Understand how technology, supply chains, and economic coercion generate leverage—and how to brief the risk cleanly.

Week 7
Case Analysis

Dissect a real-world decision from the decision-maker’s perspective: objectives, constraints, options, and second-order effects.

Week 8
Capstone: Executive Briefing Output

Synthesize learning into a decision-ready capstone document (policy brief, strategic memo, or risk note) and deliver a short briefing-style synthesis.

How MPSI Is Different

MPSI is designed for practitioners. It is discussion-led and oriented to executive judgement, not academic assessment.

This program is not

  • A lecture-based course or passive webinar series
  • A theory-heavy academic seminar with extensive readings
  • An exam- or grades-driven credential program
  • A forum for open-ended debate without synthesis

This program is

  • Executive briefing-room style: framing, discussion, synthesis
  • Focused on real-world policy constraints and trade-offs
  • Designed for senior professionals and decision-support roles
  • Delivered in small cohorts to maximise engagement and signal clarity

Program Leadership & Faculty

MPSI is delivered by IPSC’s faculty and invited practitioners. Program leadership is structured to ensure rigorous strategic framing, disciplined discussion, and decision-ready synthesis across all sessions.

Dr Hugh Tuckfield

Founder and Executive Director, Indo-Pacific Studies Center · Lead Faculty (MPSI)
Political theorist and practitioner-oriented strategist focused on Indo-Pacific regional order, alliance dynamics, and policy design under constraint. Leads strategic framing across the program and anchors the applied judgement architecture that underpins the cohort.

Will Marshall

IPSC Non-Resident Fellow · Program Director (MPSI)
Oversees cohort delivery, seminar cadence, participant experience, and session facilitation support across the eight-week program.

Rear Admiral Sanjay Roye

Senior naval leader and strategic practitioner with 37 years of operational and executive experience across complex, high-risk environments. Expertise in strategic acquisitions, complex defence programs, and risk management under uncertainty.

Professor Carlyle Thayer

Southeast Asia security scholar and Vietnam specialist. Extensive academic and policy experience across UNSW, ANU, APCSS (Honolulu), and strategic advisory work focused on ASEAN, major power dynamics, and the South China Sea.

Live Cohorts by Time Zone

MPSI is delivered in live online cohorts aligned to participant time zones. Cohorts are scheduled by demand to protect a high-engagement, discussion-led briefing-room environment.

Cohort
Americas

Time-zone focus: North & South America (UTC−5 to UTC−8).
Seminar window: 15:00–17:00 ET.
A compact cohort designed for high-engagement discussion, with places available for paid participants and IPSC Policy Fellows.
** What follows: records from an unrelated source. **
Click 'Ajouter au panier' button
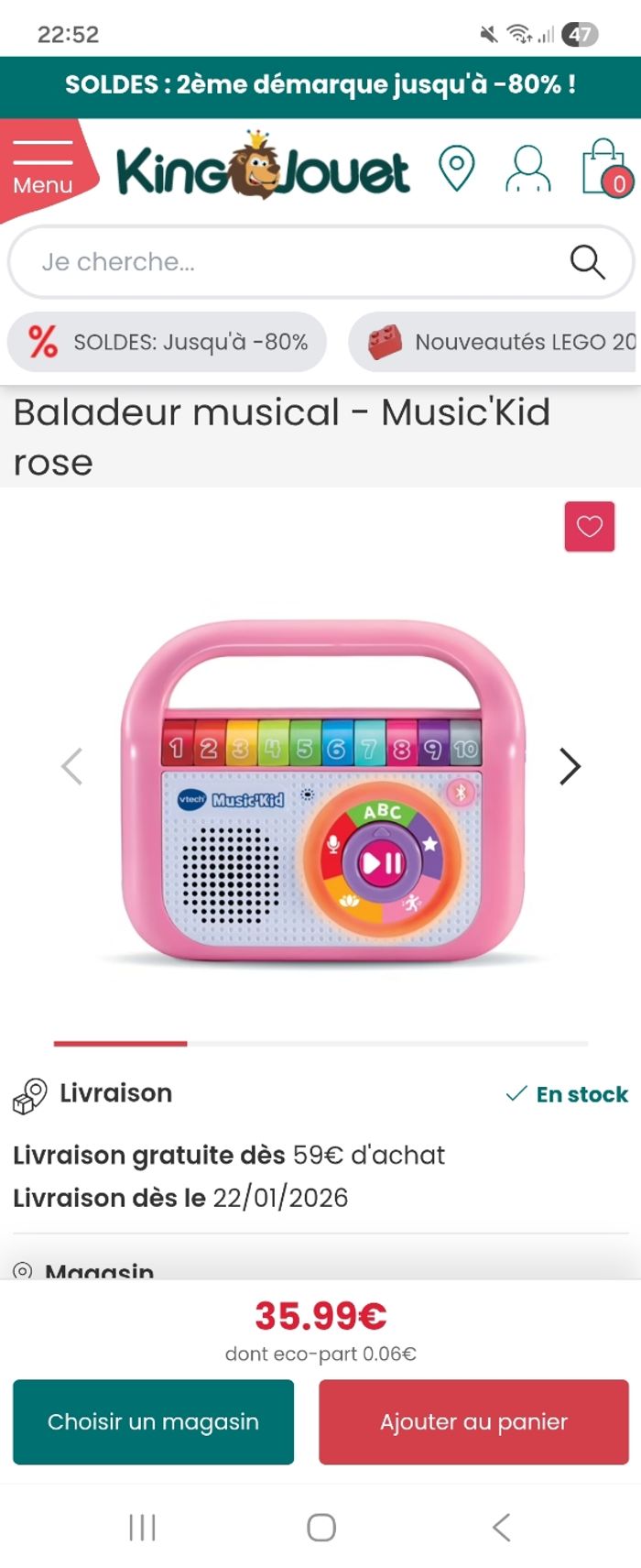The height and width of the screenshot is (1568, 641). [473, 1421]
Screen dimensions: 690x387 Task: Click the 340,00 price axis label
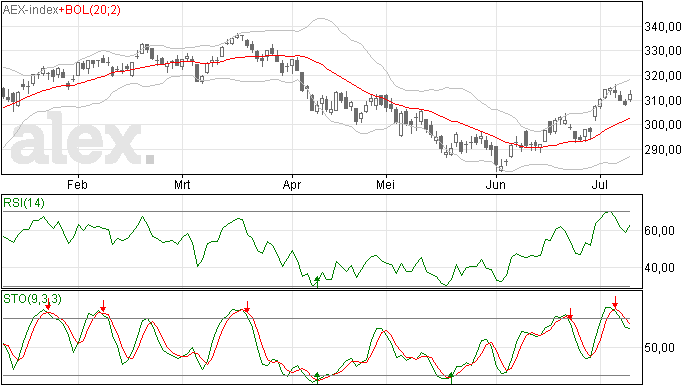pos(663,27)
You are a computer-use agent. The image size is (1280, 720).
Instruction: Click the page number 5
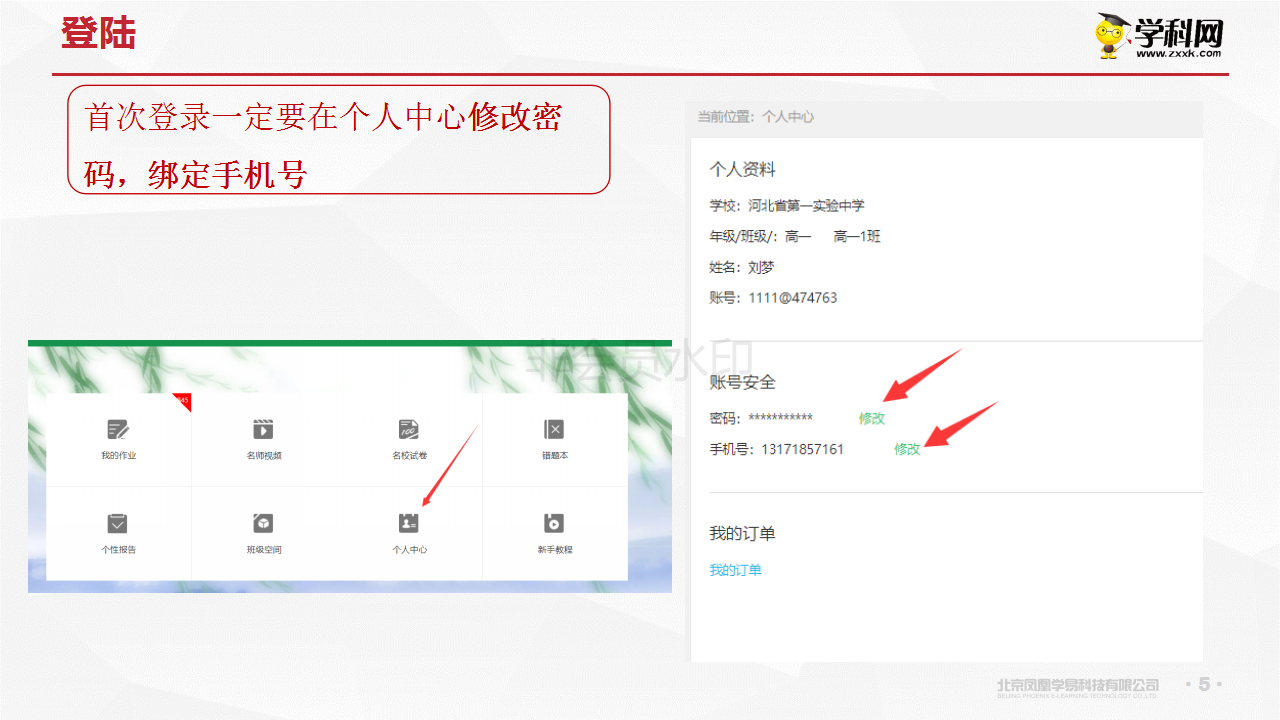(x=1203, y=685)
Executive Tuition: USD 750
Cohort
Europe / EMEA

Time-zone focus: Europe, UK, Middle East & Africa (UTC 0 to UTC+3).
Cohort delivery is being sequenced and will proceed subject to confirmed demand for this intake.

Executive Tuition (indicative): EUR 650
Cohort
Asia-Pacific

Time-zone focus: South Asia, Southeast Asia, East Asia & the Pacific (UTC+5 to UTC+11).
Seminar window: 18:00–20:00 AEDT / 14:30–16:30 IST.
The primary intake for Cohort 1 and the program’s anchor discussion environment.

Executive Tuition: USD 650
Note on cohort scheduling: To preserve discussion quality, IPSC runs live cohorts where there is sufficient confirmed demand. If a cohort is sequenced for a future intake, applicants are offered placement in an alternative time-zone cohort where feasible.

Tuition is regionally calibrated for currency and local market conditions; all delivered cohorts are equivalent in content and certification.